Source text –

========================

Simd Library Documentation.

Home | Release Notes | Download | Documentation | Issues | GitHub
Quantized convolution framework

A framework to accelerate Quantized convolution in Synet Framework. More...

Functions

SIMD_API void * SimdSynetQuantizedConvolutionInit (size_t batch, const SimdConvolutionParameters *conv)
 Initializes UINT8-to-UINT8 quantized convolution algorithm. More...
 
SIMD_API size_t SimdSynetQuantizedConvolutionExternalBufferSize (const void *context)
 Gets size in bytes of external temporary buffer required for quantized convolution. More...
 
SIMD_API size_t SimdSynetQuantizedConvolutionInternalBufferSize (const void *context)
 Gets size in bytes of internal buffers allocated by quantized convolution context. More...
 
SIMD_API const char * SimdSynetQuantizedConvolutionInfo (const void *context)
 Gets description of selected quantized convolution implementation. More...
 
SIMD_API void SimdSynetQuantizedConvolutionSetParams (void *context, const float *ioScale, const uint8_t *ioZero, const int8_t *weight, const float *weightScale, const int32_t *bias, const float *params)
 Sets quantization parameters, weights, bias and activation parameters for quantized convolution. More...

========================

Collected data –
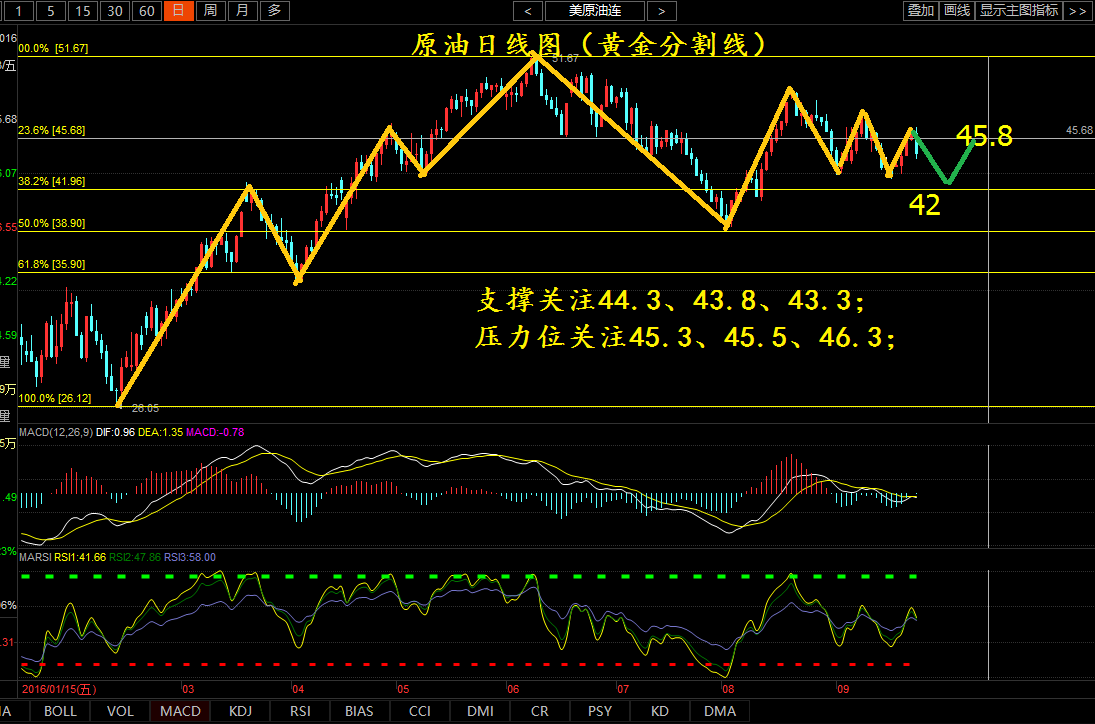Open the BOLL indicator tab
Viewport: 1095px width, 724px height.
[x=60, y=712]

========================

Written instruction – Can you transcribe the whole Simd Library page on quantized convolution, word for word?

The reply –
Simd Library Documentation.

Home | Release Notes | Download | Documentation | Issues | GitHub
Quantized convolution framework

A framework to accelerate Quantized convolution in Synet Framework. More...

Functions

SIMD_API void * SimdSynetQuantizedConvolutionInit (size_t batch, const SimdConvolutionParameters *conv)
 Initializes UINT8-to-UINT8 quantized convolution algorithm. More...
 
SIMD_API size_t SimdSynetQuantizedConvolutionExternalBufferSize (const void *context)
 Gets size in bytes of external temporary buffer required for quantized convolution. More...
 
SIMD_API size_t SimdSynetQuantizedConvolutionInternalBufferSize (const void *context)
 Gets size in bytes of internal buffers allocated by quantized convolution context. More...
 
SIMD_API const char * SimdSynetQuantizedConvolutionInfo (const void *context)
 Gets description of selected quantized convolution implementation. More...
 
SIMD_API void SimdSynetQuantizedConvolutionSetParams (void *context, const float *ioScale, const uint8_t *ioZero, const int8_t *weight, const float *weightScale, const int32_t *bias, const float *params)
 Sets quantization parameters, weights, bias and activation parameters for quantized convolution. More...